Look through the records and copy every line in which "height" appears.

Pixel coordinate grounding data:
- Opening Delimiter -

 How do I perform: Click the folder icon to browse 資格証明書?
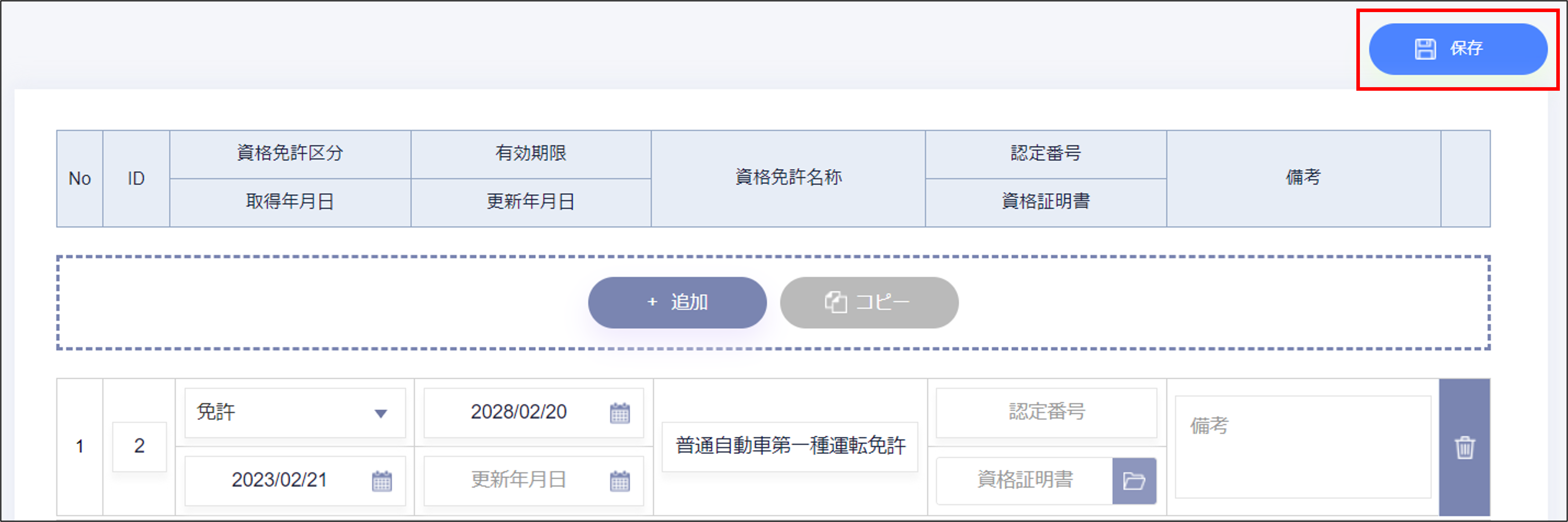(1134, 481)
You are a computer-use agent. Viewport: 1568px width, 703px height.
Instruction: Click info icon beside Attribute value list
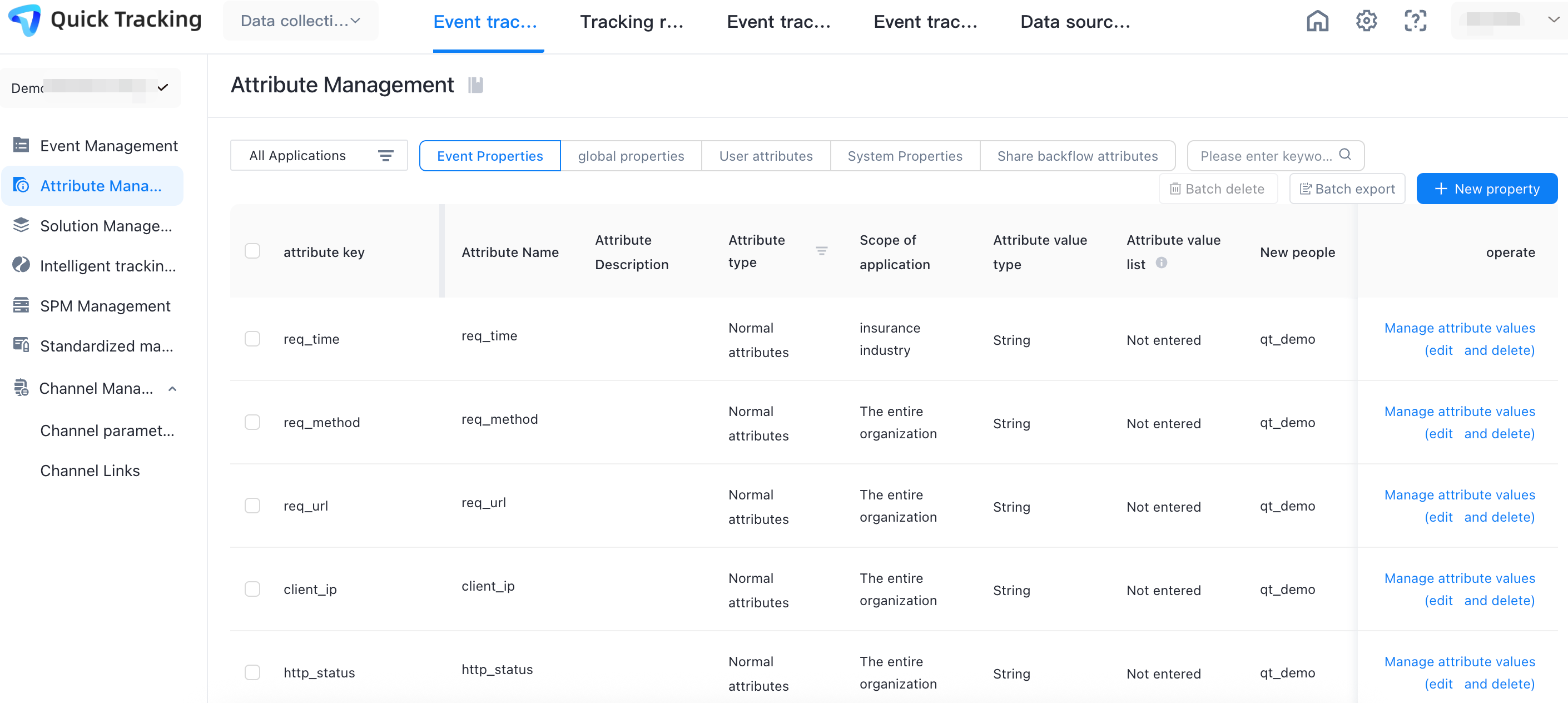click(x=1162, y=263)
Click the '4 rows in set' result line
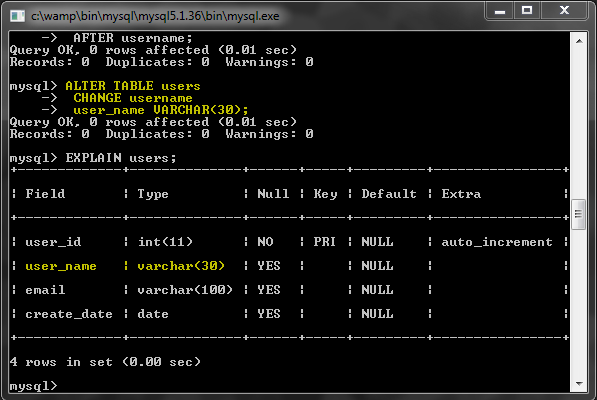Screen dimensions: 597x400 point(105,362)
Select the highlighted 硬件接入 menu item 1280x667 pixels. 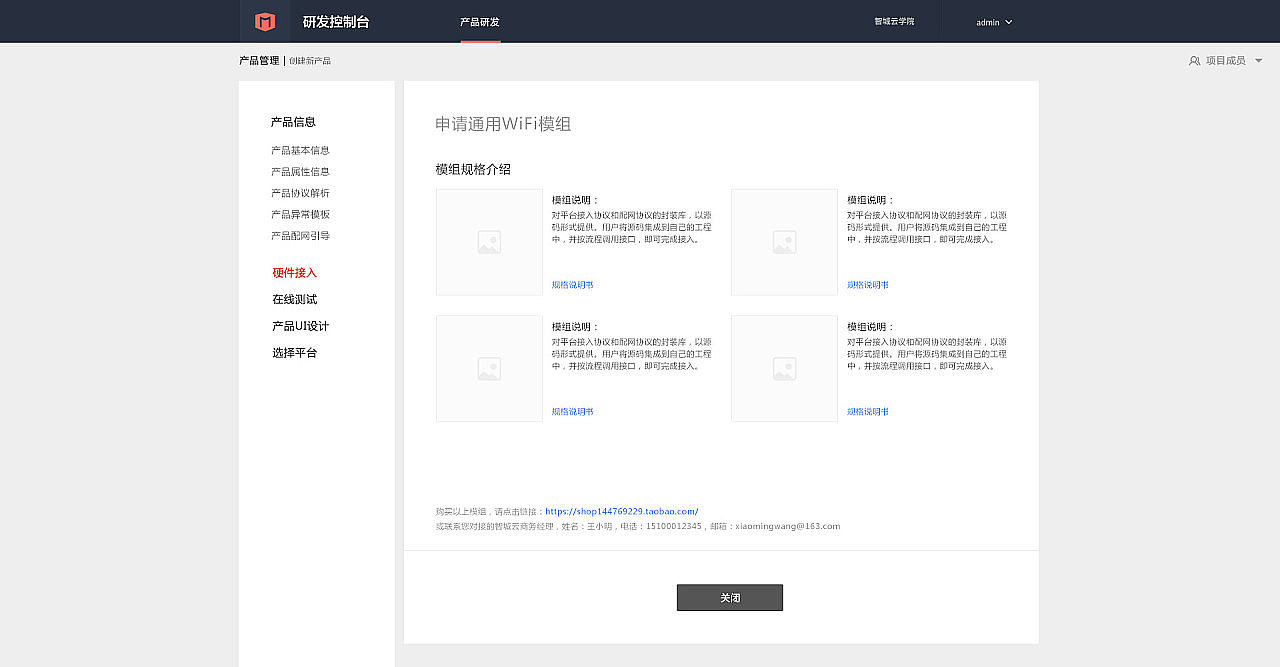point(293,271)
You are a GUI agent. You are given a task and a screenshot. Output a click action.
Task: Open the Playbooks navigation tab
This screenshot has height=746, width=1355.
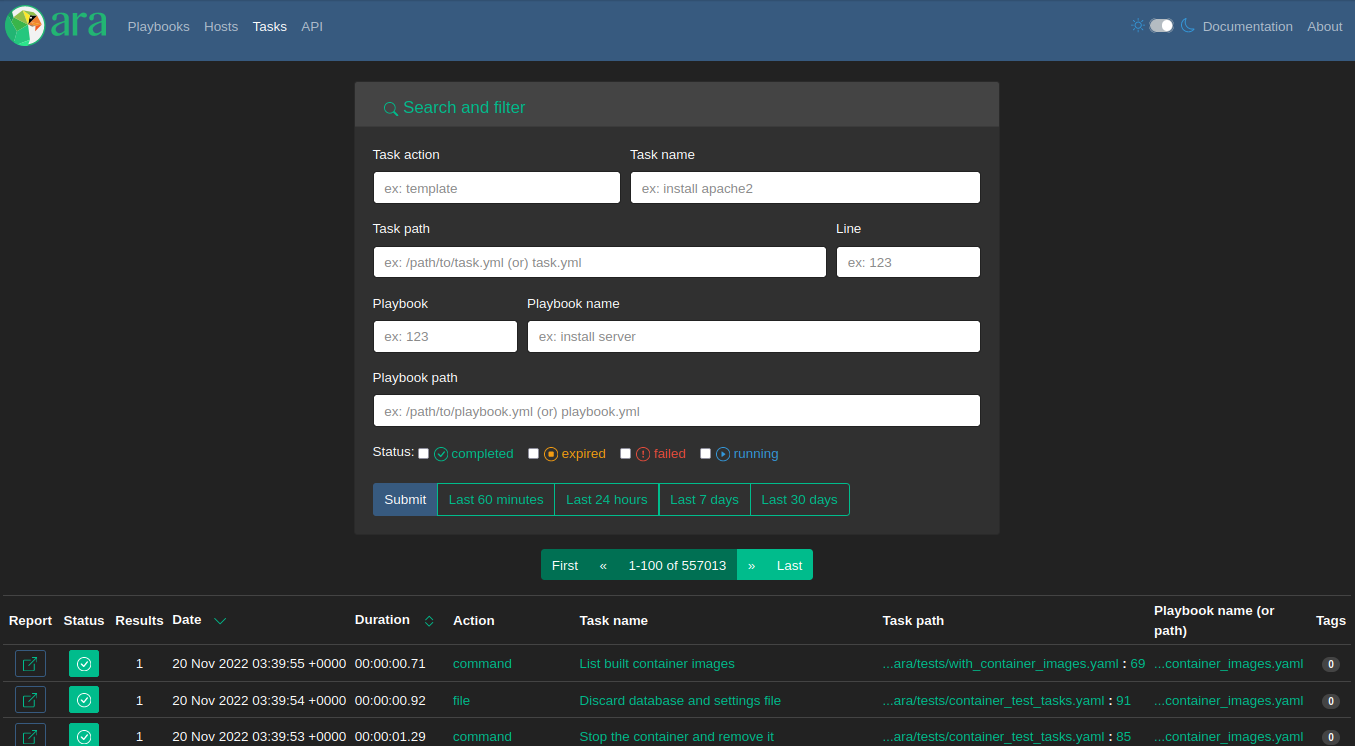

- Closing Delimiter -

THE COMPLETED TASK:
You are a computer-use agent. Viewport: 1568px width, 703px height.
This screenshot has height=746, width=1355.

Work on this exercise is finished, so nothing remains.